Add the poppy seeds, salt and sugar. The less sugar you add the longer time the bori will stay fresh. Also you can add more than the specified amount of poppy seeds. Poppy seeds make the bori crunchy.
Start whipping the paste with wire whisk or hand until the batter has tripled in volume. It should be airy and light. If the paste is too stiff to whip add one or two splash of water to loosen it.
Take a bowl of clean water and drop a little drop of that batter into the water. If the stringy end of the batter floats your batter is ready. If the end sinks and is only halfway floating you need to whip it more.

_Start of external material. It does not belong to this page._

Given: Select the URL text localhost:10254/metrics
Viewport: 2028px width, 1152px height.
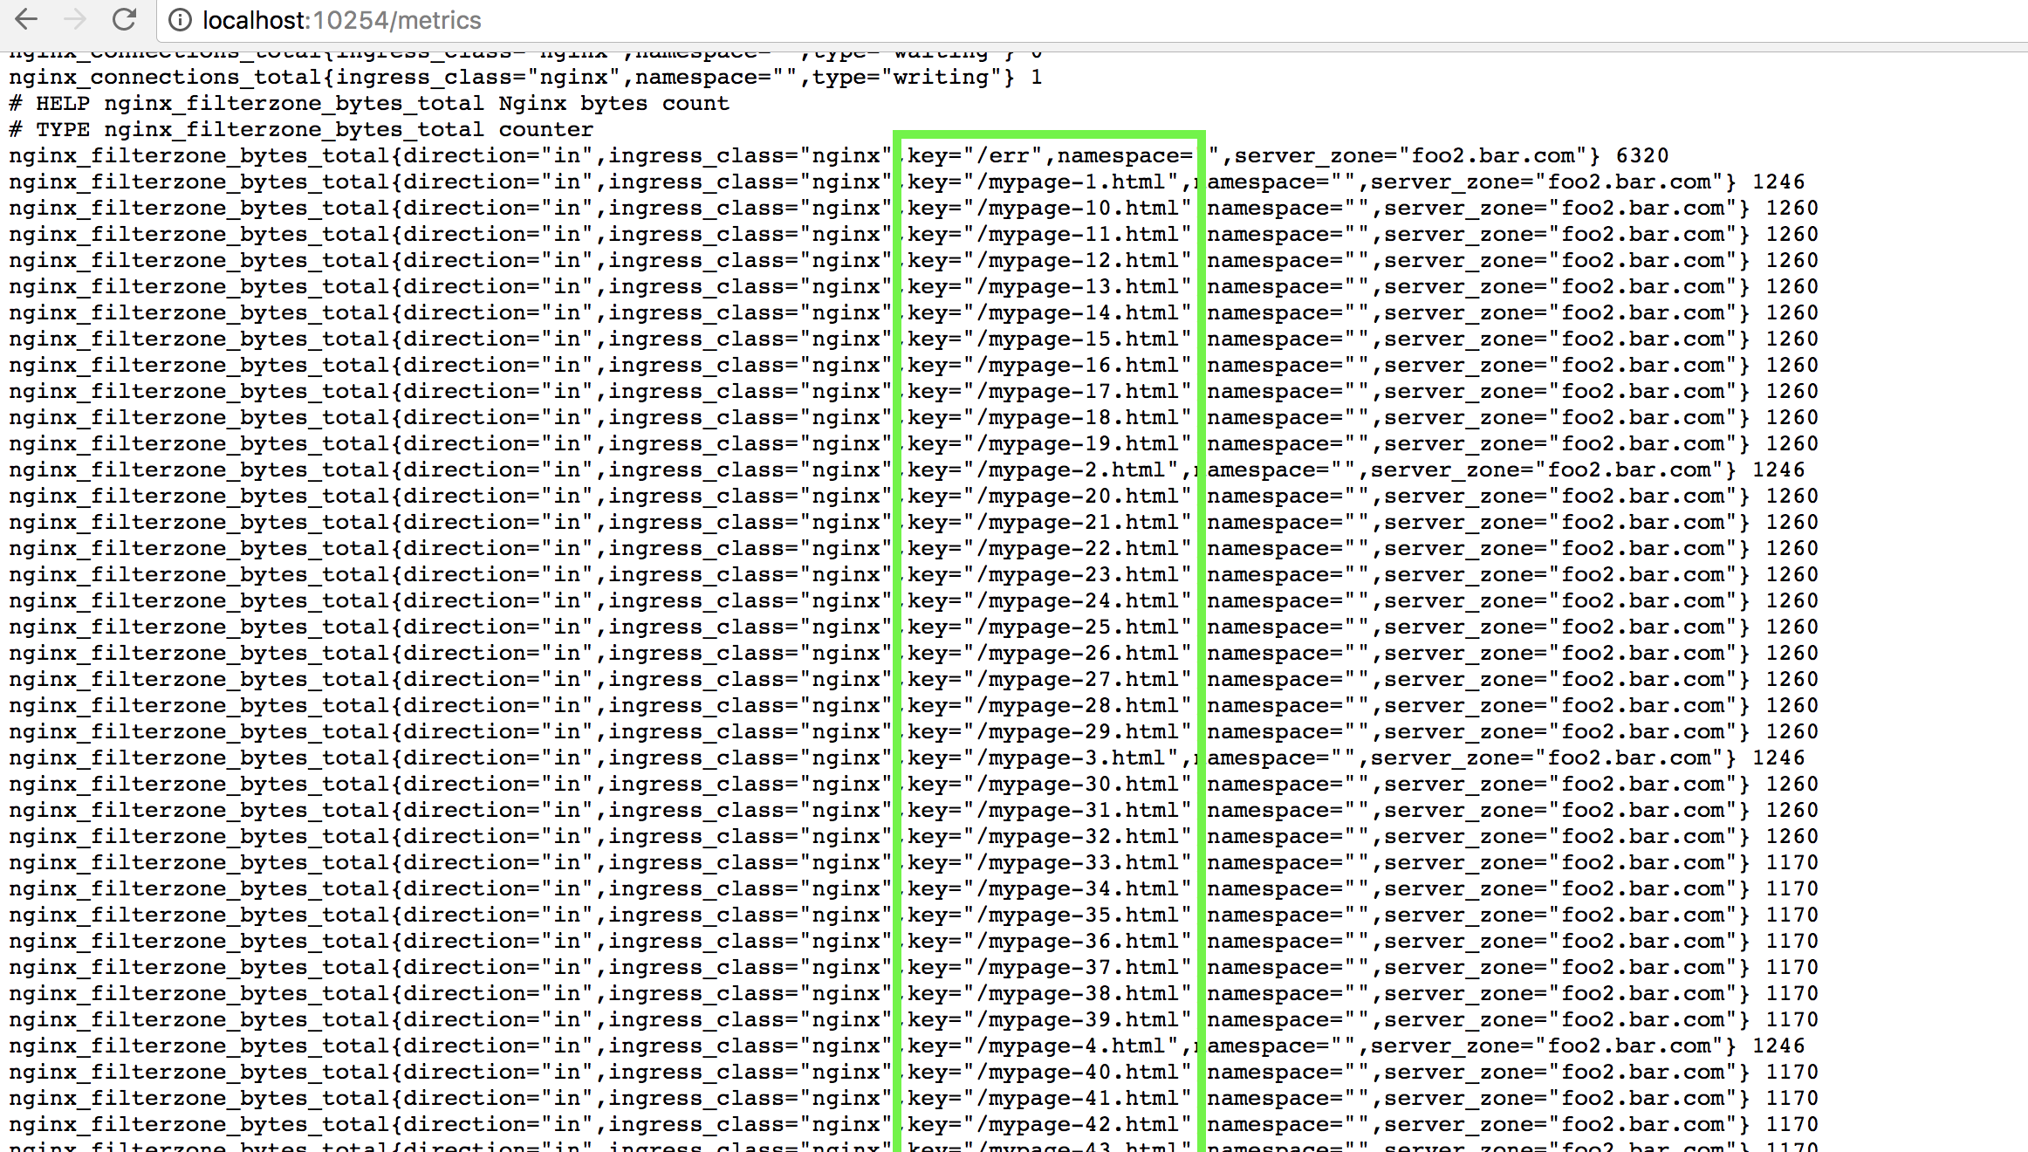Looking at the screenshot, I should point(340,20).
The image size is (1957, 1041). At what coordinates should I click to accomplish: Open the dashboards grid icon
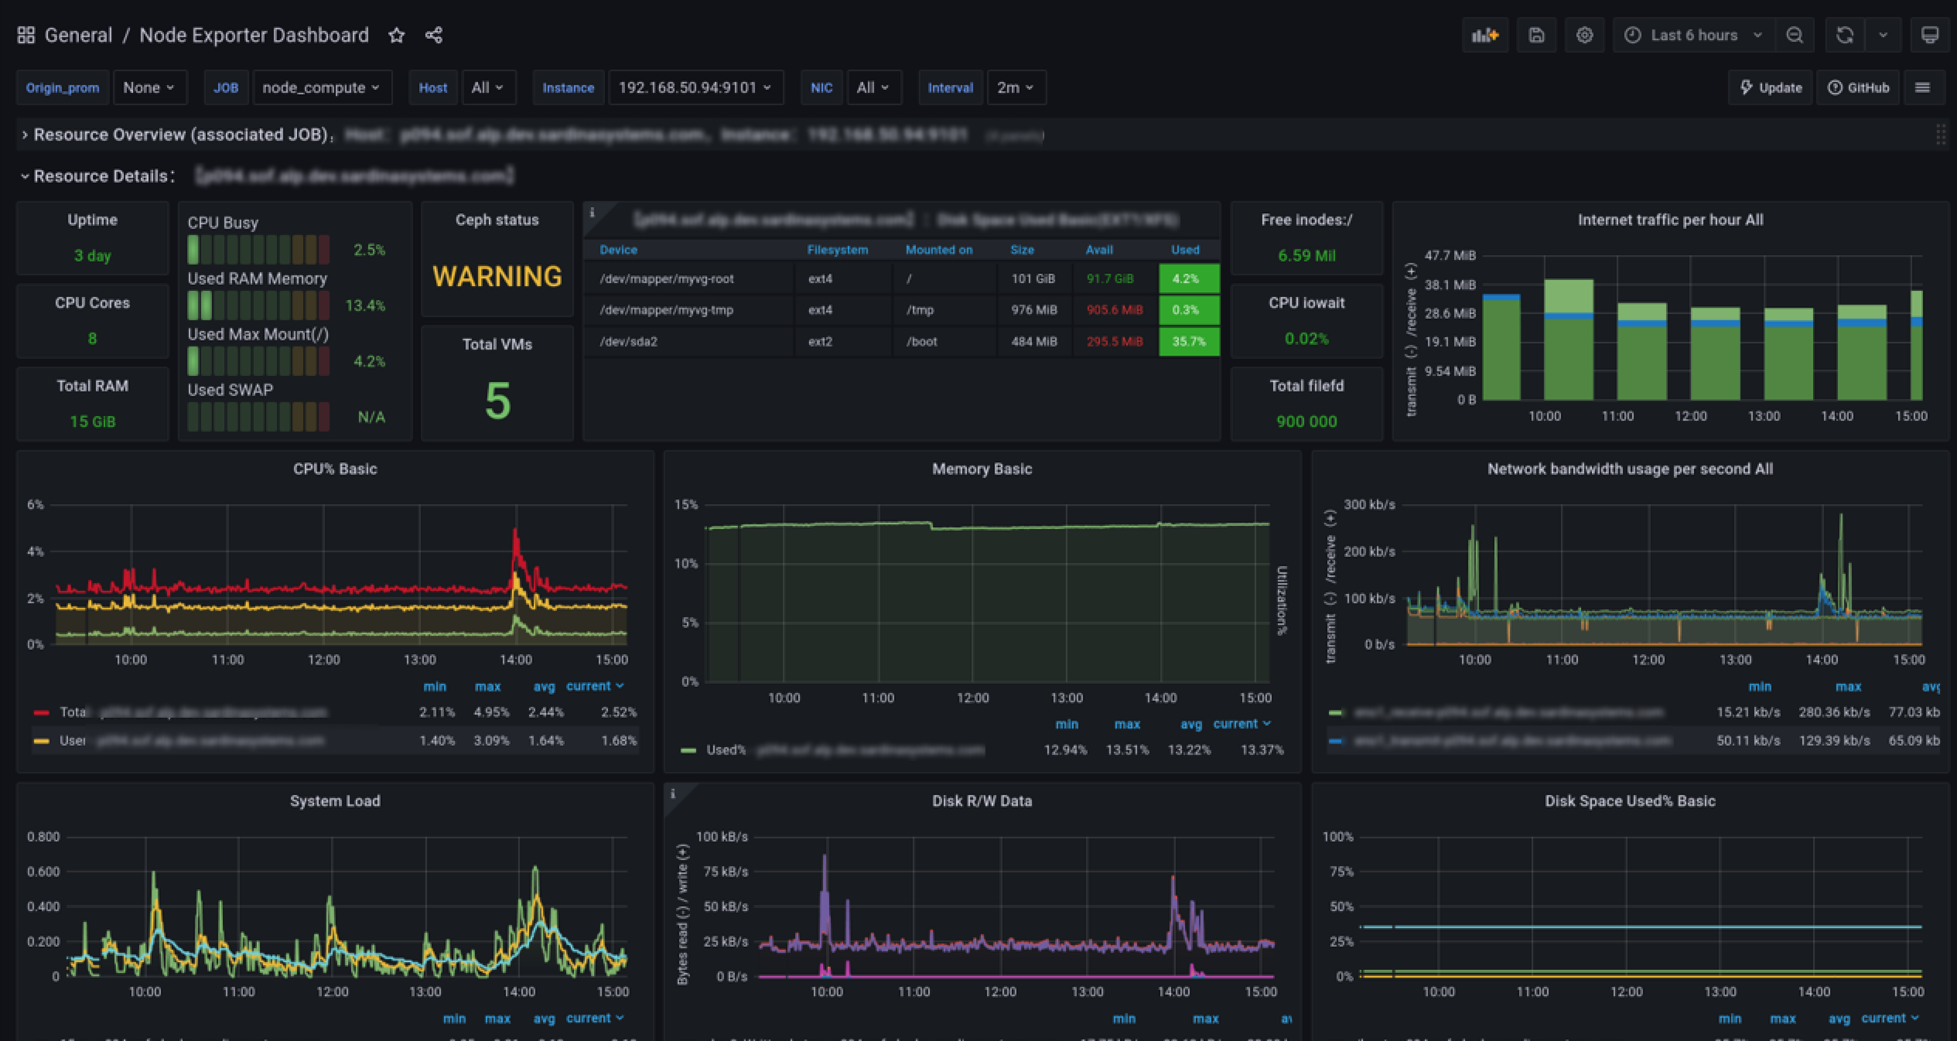[26, 35]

The more you whip the tastier and crispier the bori will become.
Once the batter is ready, pour it inside a piping bag.
Grease a steel plate and pipe small amounts of the batter to give bori.

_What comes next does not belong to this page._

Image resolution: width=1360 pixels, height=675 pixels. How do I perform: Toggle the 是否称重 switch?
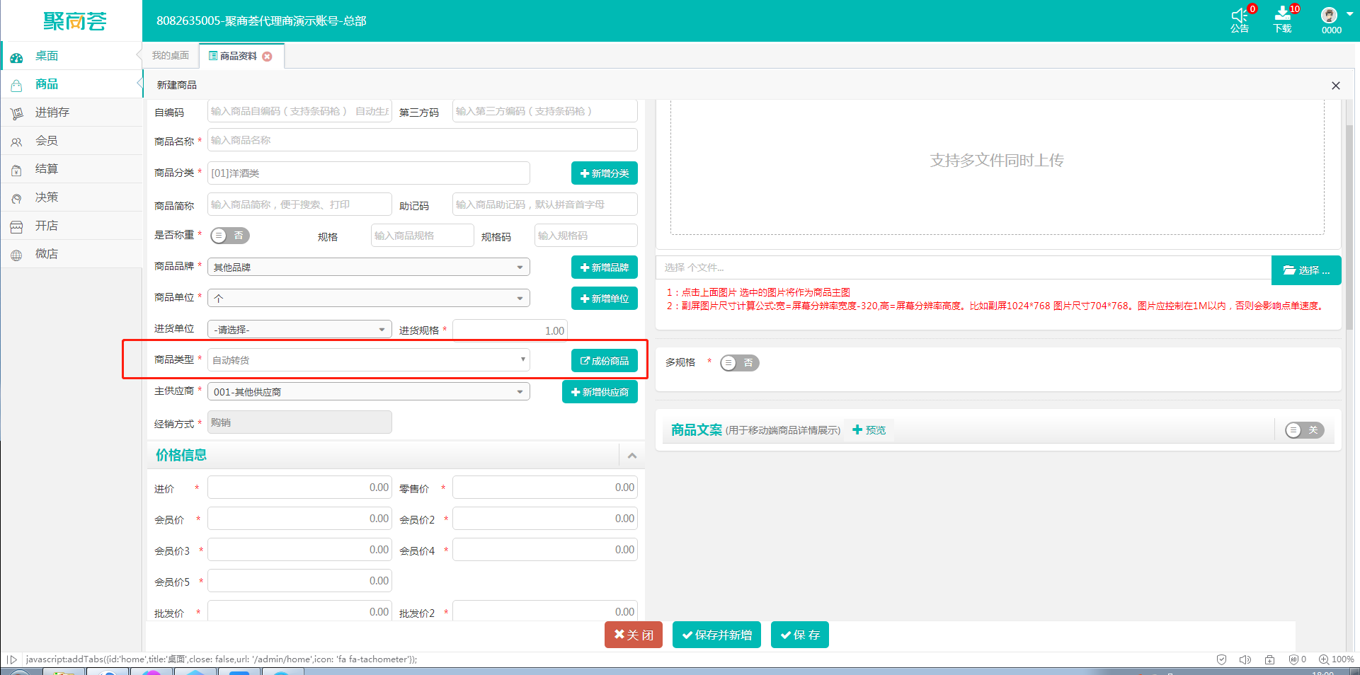[x=229, y=235]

Jholer Bori / Biulir dal er Bori (These boris go into the curry)
Ingredients:
250gm of urad dal
1 and ½ inch ginger
1 tbsp fennel seeds
2 bay leaves
¼ tsp hing / asafoetida

Method:
Wash the urad dal under cold water until clear water runs through.
Soak the urad dal over night in water.
In the morning, drain the water and put all the soaked lentils inside a grinder.
Add a splash of water, not more than that.
Grind until smooth. Check by squeezing a little paste between your thumb and index finger. If the paste appears too dry to grind smooth add another splash of water. This will do the trick. The paste has to be thick. So the less water you add the better.
Pour the urad dal paste in a large bowl.
Make a smooth paste of the ginger, fennel seeds, bay leaves and hing / asafoetida. Keep aside.
Start whipping the urad dal paste using your hand or wire whisk until the batter has doubled in volume. If the paste is too stiff to whip add one or two splash of water to loosen it.
Now add the prepare masala paste and whip again.
Take a bowl of clean water and drop a little dollop of the batter. If the batter floats then the batter is ready.
You can use a piping bag to make this bori or you can give medium size boris using your hand (follow the gif to see the method).

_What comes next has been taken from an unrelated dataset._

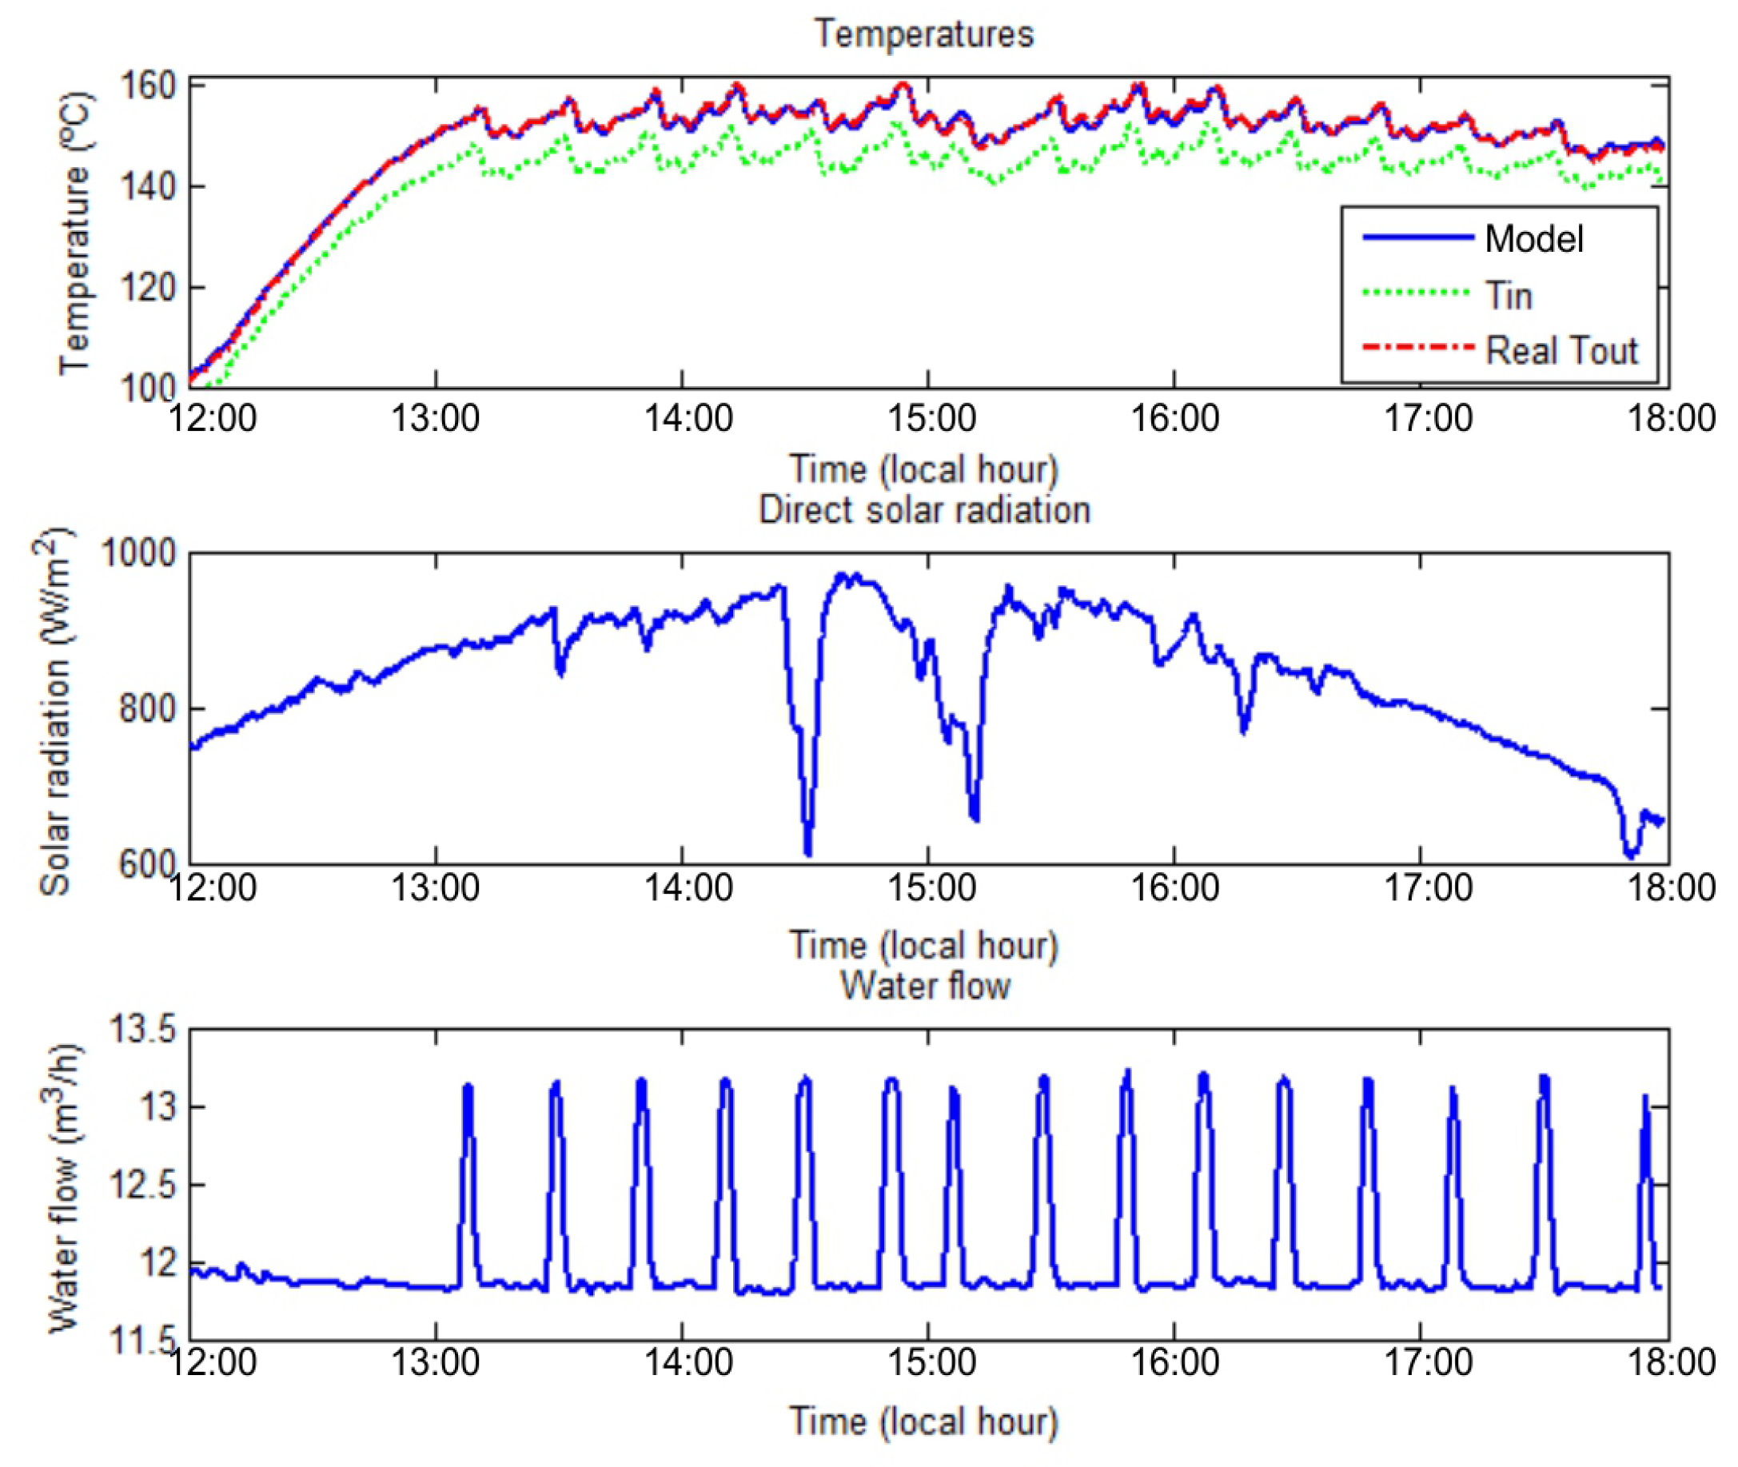
Task: Click the Solar radiation y-axis label
Action: [x=55, y=711]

Hinge r Bori (These boris go into the curry)
Ingredients:
250gm of urad dal
2 tsp or more hing / asafoetida
1 tsp nigella seeds

Method:
Wash the urad dal under cold water until clear water runs through.
Soak the urad dal over night in water.
In the morning, drain the water and put all the soaked lentils inside a grinder.
Add a splash of water, not more than that.
Grind until smooth. Check by squeezing a little paste between your thumb and index finger. If the paste appears too dry to grind smooth add another splash of water. This will do the trick. The paste has to be thick. So the less water you add the better.
Pour the urad dal paste in a large bowl.
Add the hing / asafoetida.
Start whipping the urad dal paste using your hand or wire whisk until the batter has doubled in volume. If the paste is too stiff to whip add one or two splash of water to loosen it.
Take a bowl of clean water and drop a little dollop of the batter. If the batter floats then the batter is ready.
You can use a piping bag to make this bori or you can give medium size boris using your hand (follow the gif to see the method).

Matar Dal er Bori(These boris go into the curry, chorchori and ghonto)
Ingredients:
250gm of matar dal / split peas lentils
1 tsp nigella sees

Method:
 Wash the matar dal under cold water until clear water runs through.
Soak the matar dal over night in water.
In the morning, drain the water and put all the soaked lentils inside a grinder.

Add a splash of water, not more than that. The paste has to be thick. So the less water you add the better.
Grind until smooth. Check by squeezing a little paste between your thumb and index finger. If the paste appears too dry to grind smooth add another splash of water. This will do the trick.
Pour the matar dal paste in a large bowl.
Start whipping the matar dal paste using your hand or wire whisk until the batter has doubled in volume. If the paste is too stiff to whip add one or two splash of water to loosen it.
Take a bowl of clean water and drop a little dollop of the batter. If the batter floats then the batter is ready.
You can use a piping bag to make this bori or you can give medium size boris using your hand (follow the gif to see the method).